• Objective A: In the article about the banner at the East Asian Cup match, how long was the banner displayed?
• Objective B: Continue the article about the banner at the East Asian Cup match from the point where it stops.

Political stunt in Korea game angers Japan

Protest lodged with soccer body over huge banner in crowd

Kyodo

Japan has lodged a protest with the East Asian Football Federation demanding an investigation into a politically charged banner that was displayed at the East Asian Cup finale against South Korea on Sunday.

During the match in Seoul, which Japan won 2-1 with an injury-time goal, South Korean supporters raised a long horizontal banner referring to Japan’s 1910-45 colonial rule over the Korean Peninsula that read: “There is no future for a race oblivious to history.”

The banner, which stretched across a wide section of the stands and was written in Hangul, was displayed for about an hour from kickoff.

“I was hoping something like this would not occur this time, so it’s unfortunate,” Japan Football Association chief Kuniya Daini said Monday. “We ask the East Asian federation to thoroughly investigate the matter and act in the appropriate fashion.”

Daini said that he asked the organizer during halftime to have the banner taken away.

Chief Cabinet Secretary Yoshihide Suga told reporters the government “will respond appropriately based on FIFA rules when the facts are revealed.”

Meanwhile, during the match, Japanese supporters briefly waved a Japanese rising sun flag, a symbol of Japan’s militaristic past, but put it away after organizers asked them to do so, according to several Japanese fans and South Korean media.

The Korea Football Association told Yonhap News Agency on Monday that the organization has no plans to take action over the issue.

FIFA prohibits political statements of any kind during games. Soccer’s world governing body punished South Korea earlier this year for a similar event at last summer’s London Olympics when Park Jong-woo raised a sign saying, “Dokdo is our territory” after the bronze-medal match. Dokdo refers to a pair of rocky South Korea-controlled islets in the Sea of Japan that Japan claims as Takeshima. The sign was apparently not his.

FIFA, jointly with the International Olympic Committee, banned Park for two games and withheld his bronze medal until February.

It remains to be seen how thorough the EAFF probe will be. The federation is headed by a South Korean, Chung Mong-gyu.

South Korean fans also tried to bring a similar banner into the finale of the East Asian Cup’s women’s competition on Saturday night, but were stopped by the Korea Football Association, South Korea’s soccer authority, according to South Korean media.

  • http://ameblo.jp/cluttered-talk/ Michiko

    “There is no future for a race oblivious to history”, is which Hangul meant to be, didn’t know that, though I’m thinking and writing the same thing usually, and frequently, even nobody listens.
    Hopefully, better do this in Japanese from next time so that any of us can understand, almost of us couldn’t do it at this time till news tells so.
    There’s no future for us unless we’re going to have an imagination with what neighboring people’re feeling, of when our politicians go to Yasukuni, or some stupid mayor says some stupid thing, or Zaitokukai rants kill Korean, or many else, only after we’ve improved our education system of history.
    I think how about we’re going to invite a history teacher at least one person per school, from China or South Korea, as long as we couldn’t have ever taught students or children what happened as it is by ourselves, also inviting teachers could be some help to mend the relationships with neighbors.

  • Peter Lööf

    The Koreans are obviously still pissed off and rightfully feel that Japan hasn’t done enough to make up for what they’ve done.

  • Anders Wrist

    A crude and distasteful act, with racial undertones not altogether uncommon in Korea. Nothing good will come from these kind of provocations.

• Data excerpt:
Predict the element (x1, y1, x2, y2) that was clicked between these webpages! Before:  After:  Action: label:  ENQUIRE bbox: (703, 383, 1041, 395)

• Final answer A: About an hour from kickoff.

• Final answer B:
  • IanPG

    Aren’t Japanese and Koreans actually the same race? The Korean banner used the word race as an incorrect analogue for ethnicity/nationality.

  • King Rat

    Or could it be a message referring to young Koreans obsessed with western pop culture and Japanese comic books who don’t remember who they are?

  • An Sha

    Why do Koreans always assume that their version of history is always totally correct? Do they ever consider that the Korean government might have used a slanted view of Japan to deflect criticism of the government?

  • Ron NJ

    It’s not as if the statement on the banner is factually incorrect.

  • Hitokiri 1989

    Lol its football. A couple of banners and everyone here is overreacting. This is actually pretty tame compared to other footballing rivalries, such as Serbia-Croatia, Russia-Poland or even USA-Mexico.

  • Guest

    I can’t understand why Korean fans showed a banner during the game.
    First of all, hanging any political banner is prohibited.
    I wonder if stadium staffs had a question what that stuff was used for because it was so big.

  • Shojun

    I say this is justice. Koreans are pissed at the Japanese for what they have done during the past and now the Japanese are acting as if nothing had happened. Same feelings come from China, Russia, and the whole Southeast Asia.

    “There is no future for a race oblivious to history.” Cannot be less correct.

  • Steven R. Simon

    Simon says that South Korea and Japan are allies of necessity due to the geo-politics of Northeast Asia so these infintile stunts have got to stop.

  • Fastvue

    Hey Korean fans rock !

  • Lephtis

    First of all, we fans are prohibited from hanging a banner during games. I can’t understand why these Korean guys needed to show the stuff at that moment.

  • http://www.facebook.com/haberstr John Haberstroh

    There will always be self-important fools in Japan making ahistorical and racist comments, and is it any different anywhere? But the banner is itself racist. There is no future for those who generalize about entire populations of other countries.

  • Dennis Kawaharada

    “There is no future for a race oblivious to history.” I guess everyone is doomed–the Koreans along with the Japanese, Chinese, Americans, and Russians. Oh, well….

  • wrle

    this was certainly overboard for korean fans.. but japan also has a fair share of radical stunts like the constant use of their rising sun flag only when there is a match with a korean team. Both countries just need to stop otherwise its probably best for everyone to watch at home.

  • Stack Jones

    It’s ironic that a racist, and hateful nation like Japan, with its leaders constantly committing atrocious attacks on its neighbors like posing in airplanes with 731 on its side, calling for the extermination of all Koreans, etc. on and on, is so pathetically weak that it can’t take a little bit of well-earned smash mouth itself.

    And these whiners want to become a warmongering nation hell bent on taking on China, Russia, and Korea?

    Wow!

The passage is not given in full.